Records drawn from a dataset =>

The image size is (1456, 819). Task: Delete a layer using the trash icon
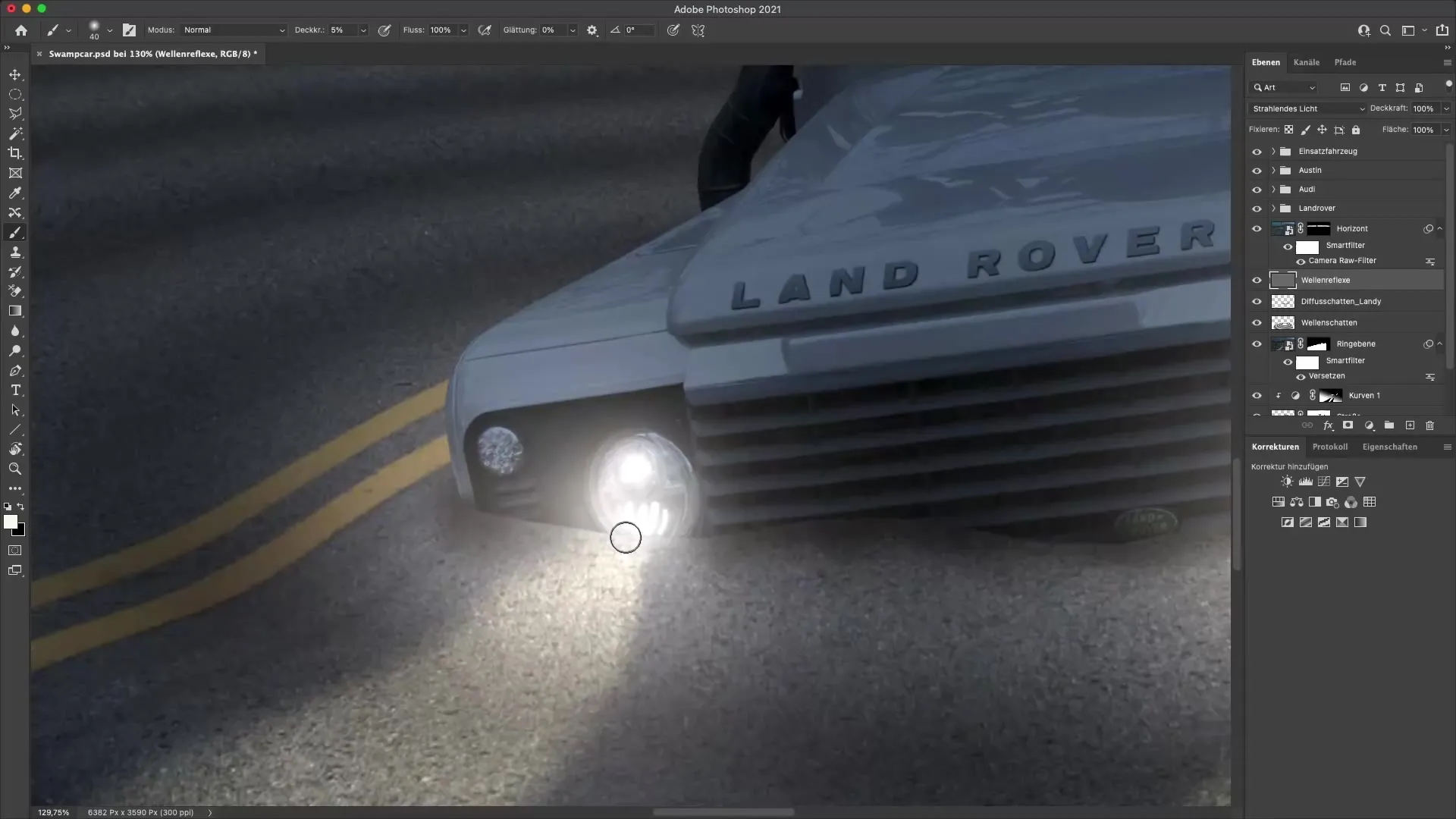tap(1430, 425)
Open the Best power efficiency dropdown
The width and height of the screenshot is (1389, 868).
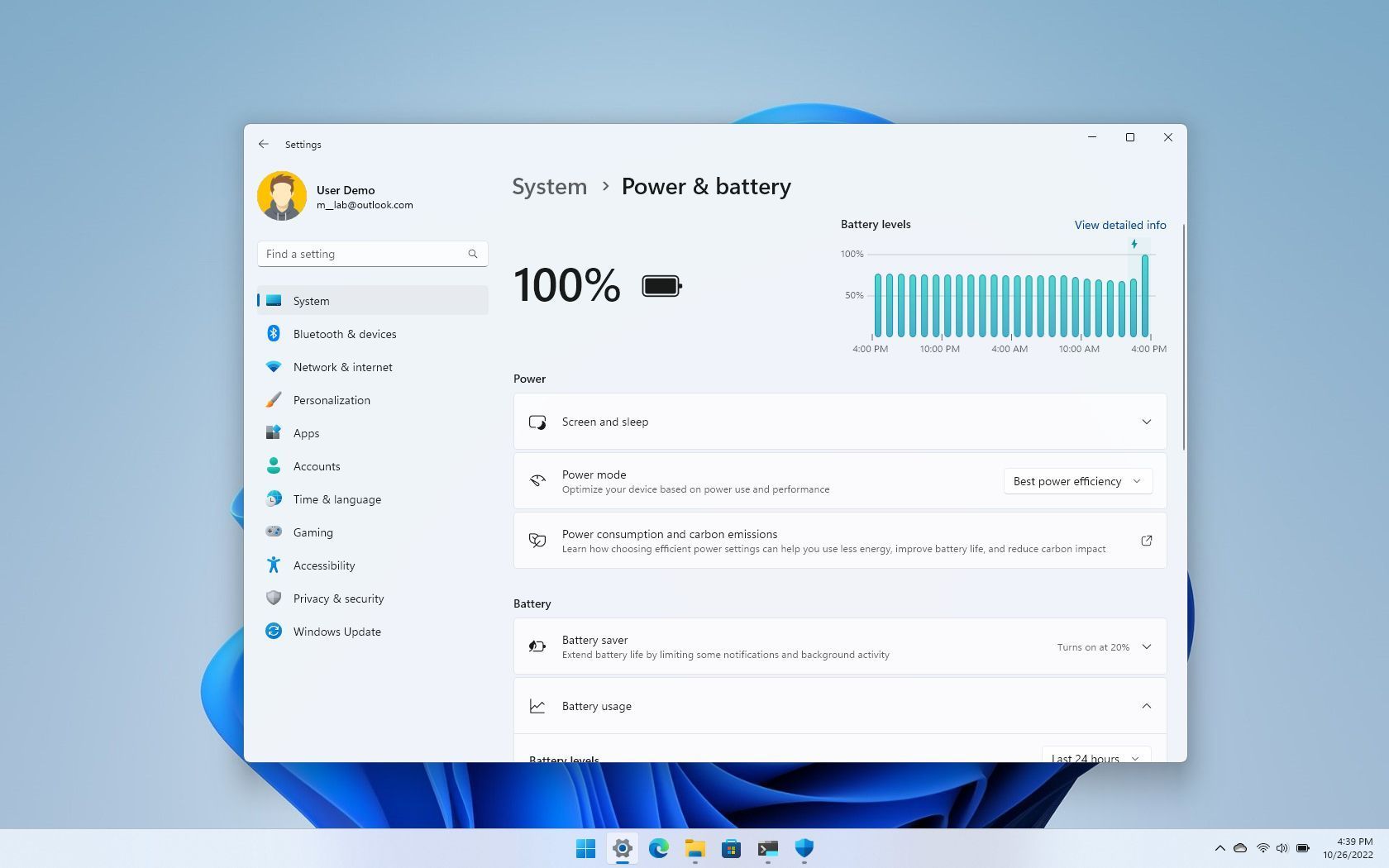1077,481
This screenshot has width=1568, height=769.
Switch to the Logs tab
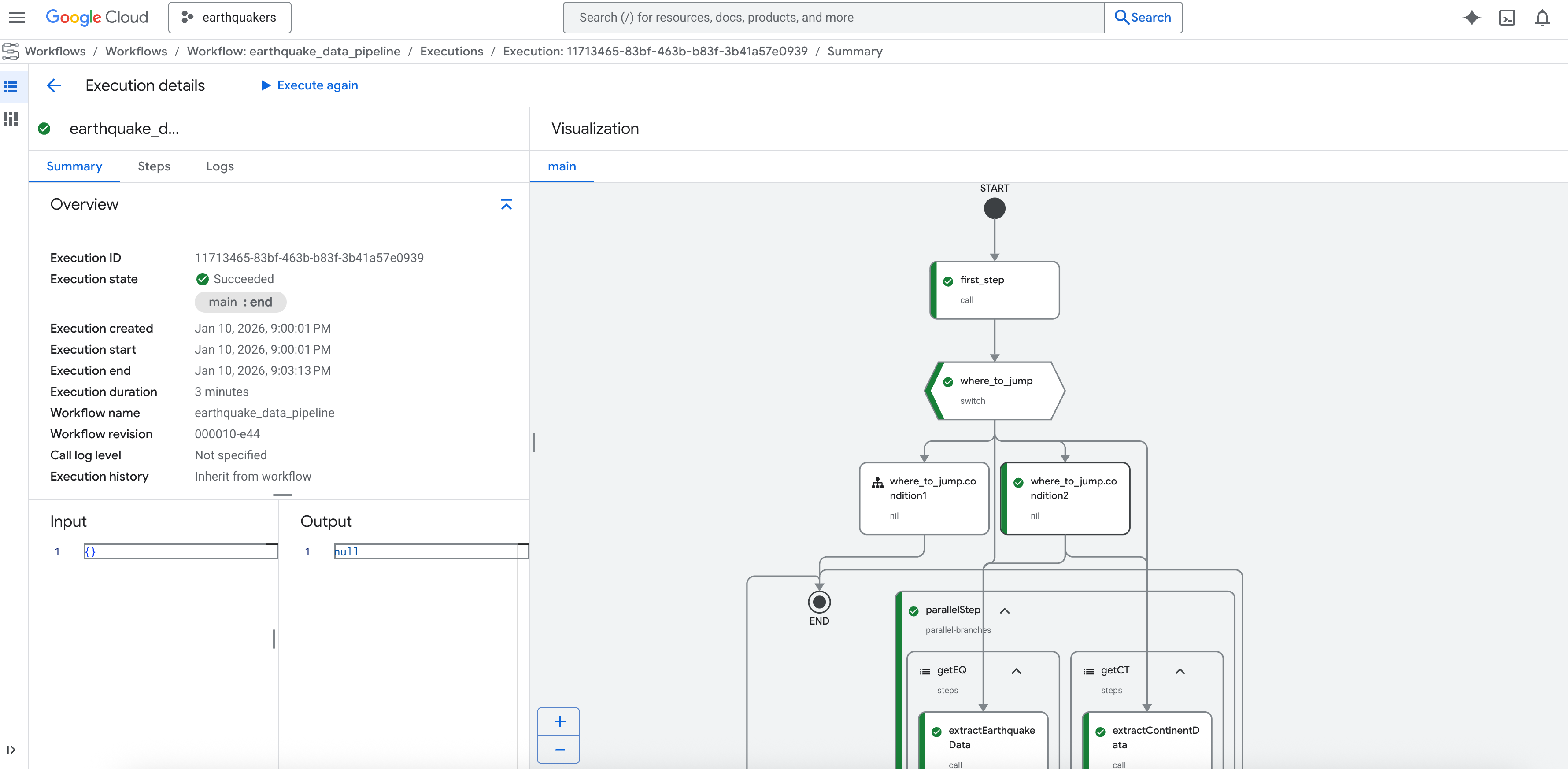(220, 166)
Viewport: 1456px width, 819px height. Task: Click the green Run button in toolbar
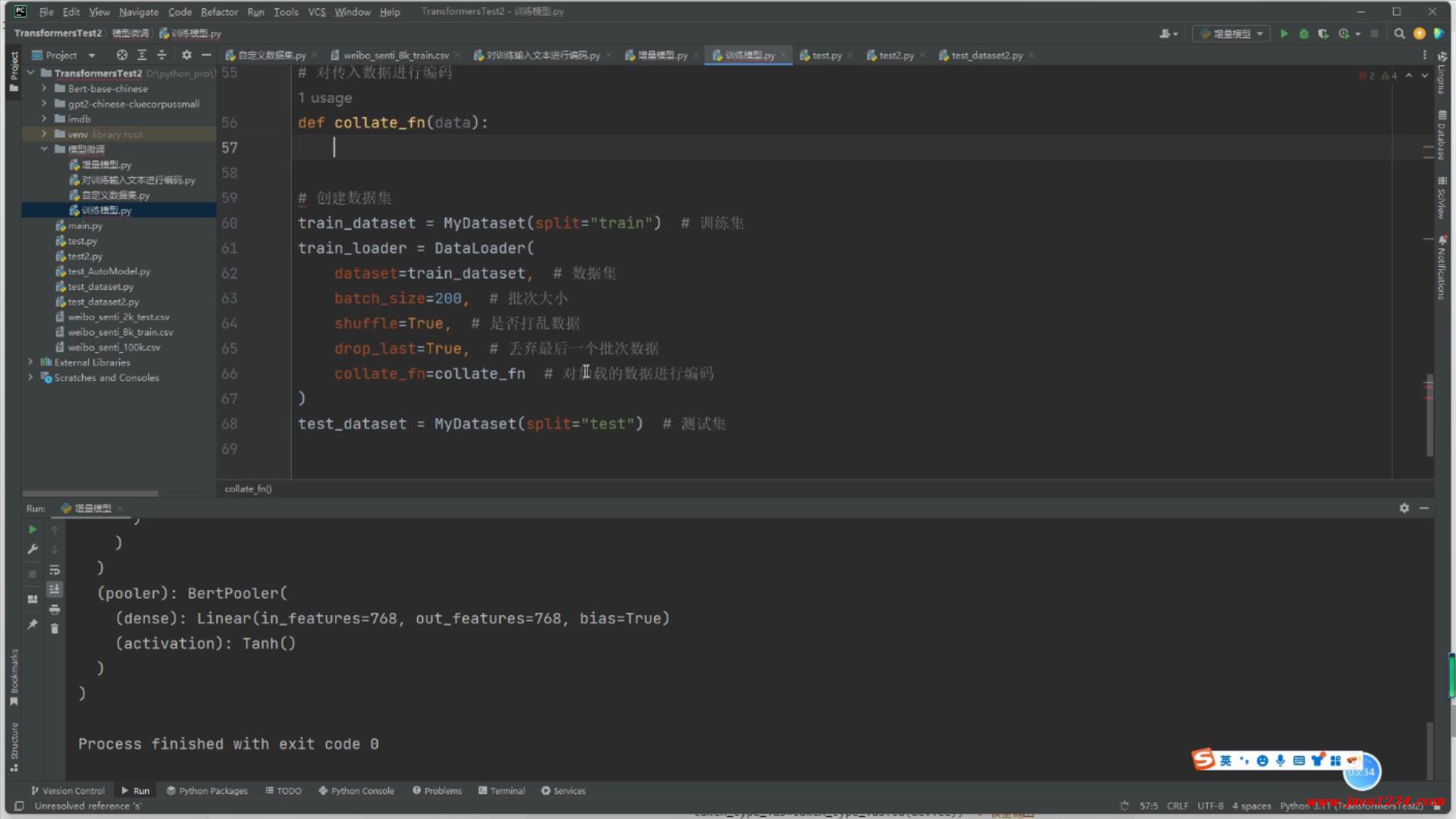coord(1284,33)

What to work on => Exactly as written, print each entry, leaving all pictures out.

The completed task =>
The image size is (1456, 819). Task: Delete a layer using the trash icon
tap(1430, 425)
Open the Best power efficiency dropdown
The width and height of the screenshot is (1389, 868).
1077,481
This screenshot has width=1568, height=769.
Switch to the Logs tab
(220, 166)
Viewport: 1456px width, 819px height. Task: Click the green Run button in toolbar
coord(1284,33)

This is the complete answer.